***** Extrait de page *****

David Joly


Artiste Peintre

Exposition Collective L'INCONNU DANS LA VILLE


DAVID JOLY from Versus & Versus on Vimeo.


Détourné de la formation artistique après le lycée, j’ai suivi des études scientifiques.

 

Je me suis attaché à ne retenir que le côté poétique et graphique de la biologie, de la physique et de l’urbanisme.

Après avoir contracté une maladie auto-immune il y a 10 ans, je me suis recentré sur la création artistique. Je peins à l’atelier collectif le 100 rue de Charenton à Paris.

 

Mon univers se situe à la croisée des chemins entre le rêve et la réalité. Il émerge brutalement d’un bouillon mêlant imaginaire et instinct.

A la lisière de l’inconscient, je plonge en apnée pour remonter mes figures grotesques et monstrueuses.

Mes compositions sont élaborées à partir de matériaux de récupération : vieux plans, dessins ou photos anciennes que j’articule par la peinture.

Ils agissent comme des « samples » du passé, sur lesquels se déroule le présent.

J'évoque tour à tour la destruction, la douleur, la résistance et la renaissance.

 
 

DIVISION RUINE


Au retour d’un voyage en Afrique de l’ouest, j’ai une nouvelle fois constaté la même misère et les mêmes espaces, des faubourgs d’Abidjan, aux camps de Roms du Val de Marne.

*****

# Travail à faire
**1.** Dans la présentation de David Joly, dans quel lieu l'artiste peint-il ?
**2.** Dans la présentation de David Joly, quels thèmes l'artiste dit-il évoquer tour à tour ? Citez-les tous.
**3.** Poursuivez la présentation de David Joly à la suite de sa dernière phrase, celle qui mentionne les faubourgs d'Abidjan et les camps de Roms du Val de Marne.

***** Données affichées *****

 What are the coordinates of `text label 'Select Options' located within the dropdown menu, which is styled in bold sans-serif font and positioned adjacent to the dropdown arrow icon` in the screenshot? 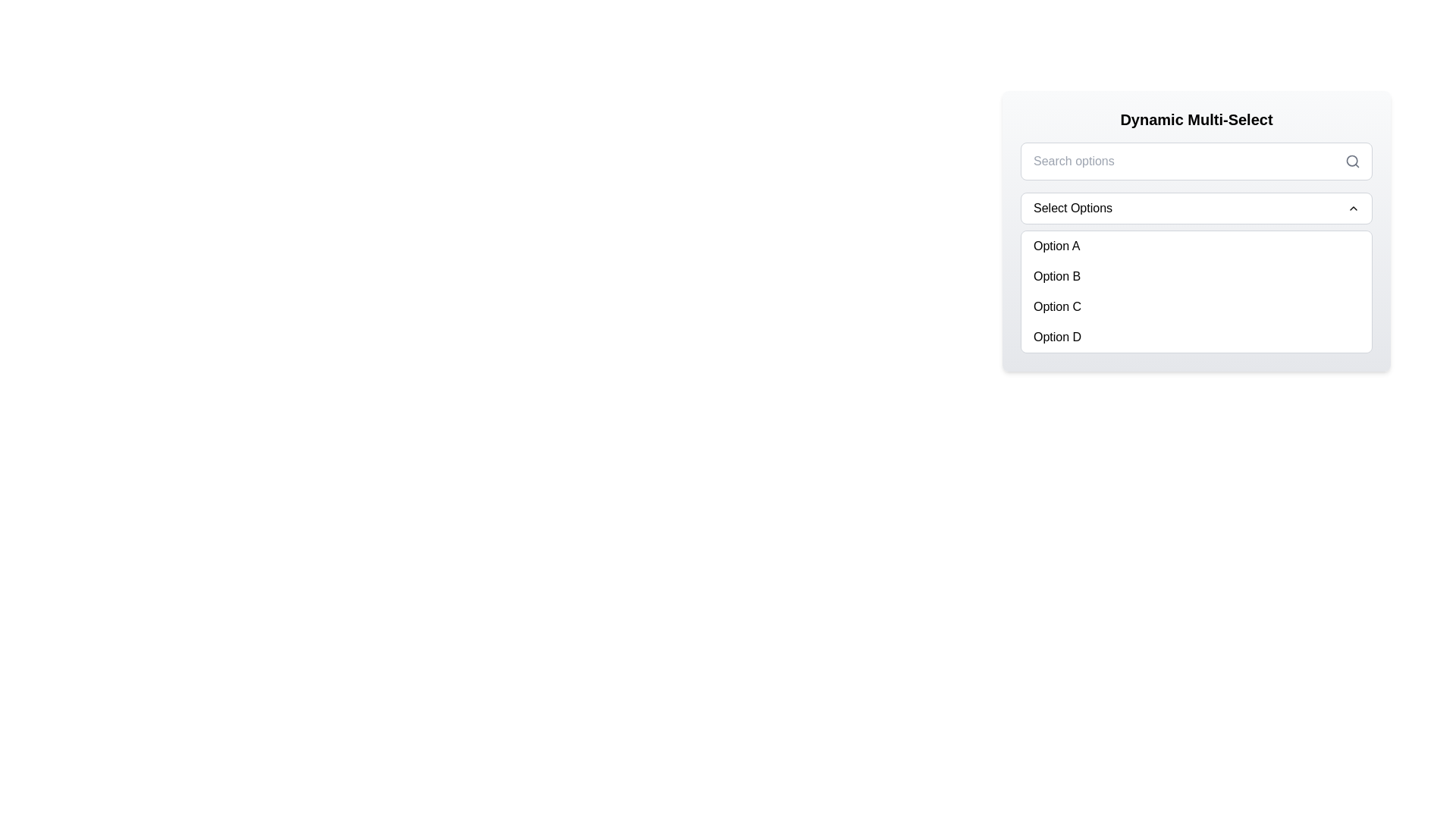 It's located at (1072, 208).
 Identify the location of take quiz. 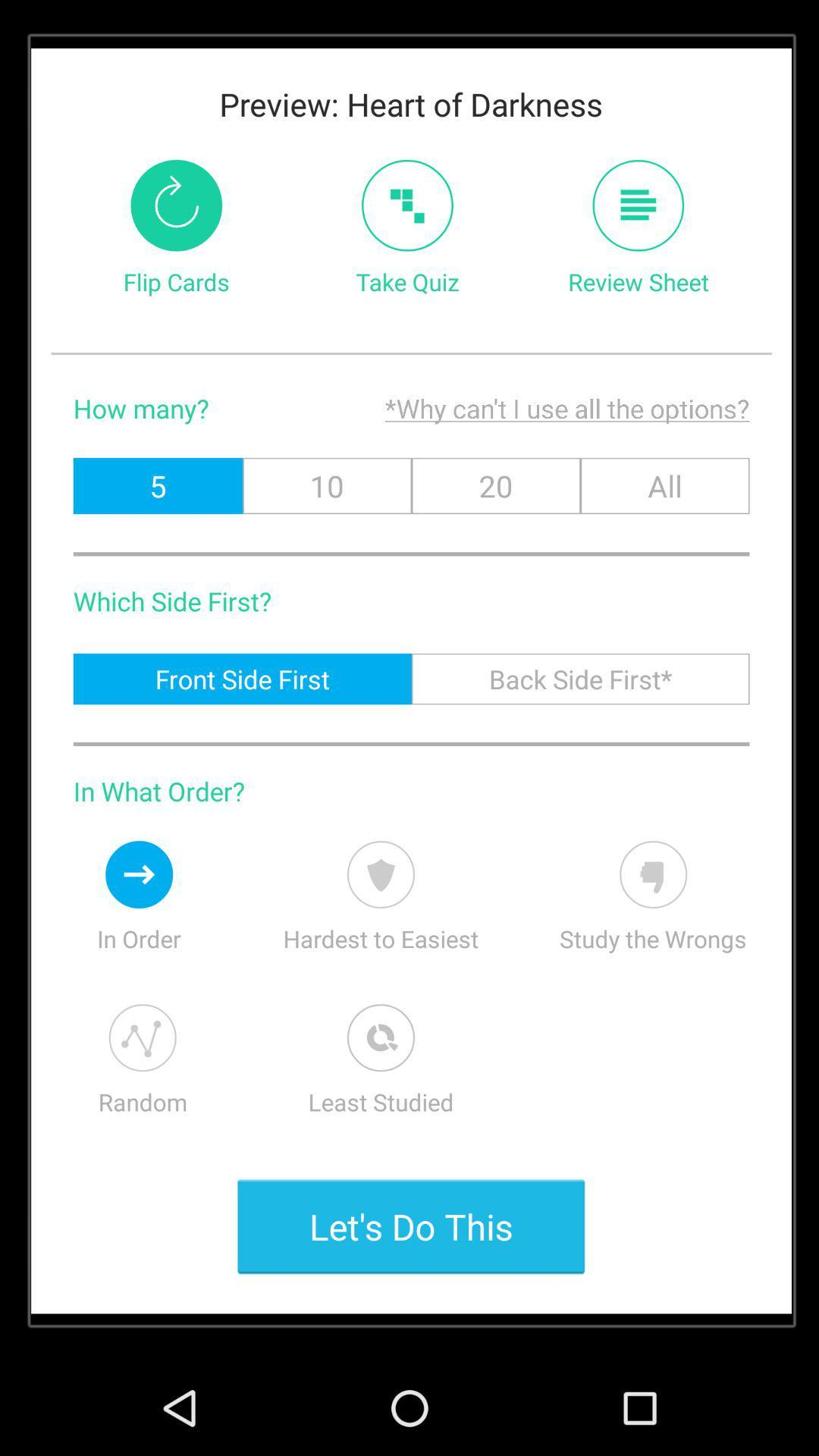
(406, 205).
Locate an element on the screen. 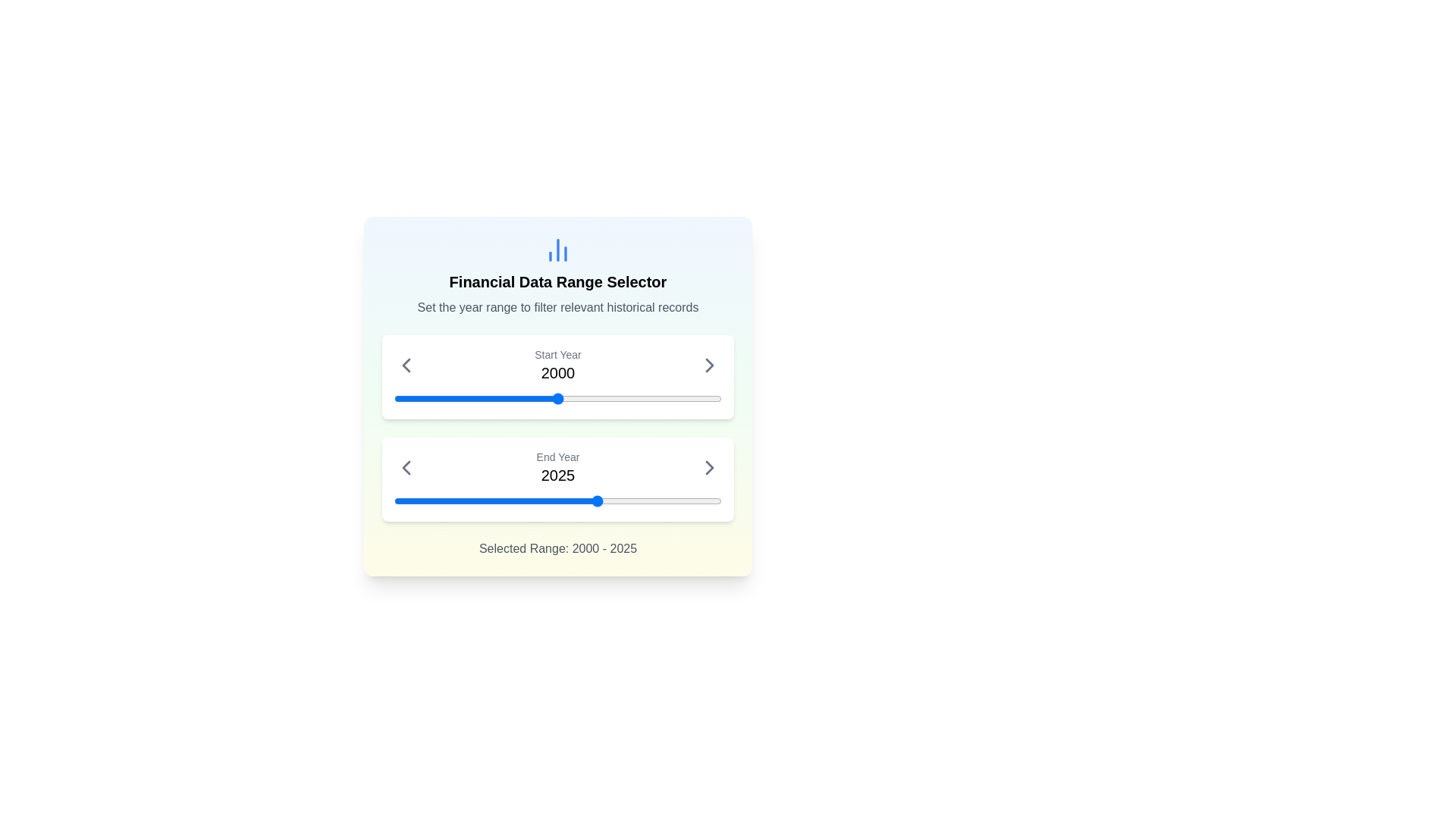 The image size is (1456, 819). the start year is located at coordinates (482, 397).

*****

# Réponses rédigées
**1.** À l'atelier collectif le 100 rue de Charenton, à Paris.

**2.** La destruction, la douleur, la résistance et la renaissance.

**3.**
C’est la mondialisation du bidonville. La ville dégueule ses déchets qui nourrissent les fondations des peuples des franges.

Semblables aux poulets bicyclette qui picorent sur les tas d’ordures, repoussés dans les forêts, ils vivent de ferraille et de poubelles.

 

Les dénominateurs communs universels de cet âge de pierre contemporain sont le bois et le feu.

Ce feu qui porte en lui les germes de la révolte et ces troncs d’arbres semblables à des bâtons de dynamite fichés prêts à faire exploser le système.

 

 

VIBRATIONS


La ville vibrante et son chaos génèrent des espaces par la confrontation de la structure, aux cultures, aux fonctions et au temps.

 

Ces compositions sont élaborées comme des organismes vivants. Leurs éléments interagissent, se combinent, ou se détruisent. Le collage, la peinture et l’encre forment des strates d’accidents comme des couches géologiques.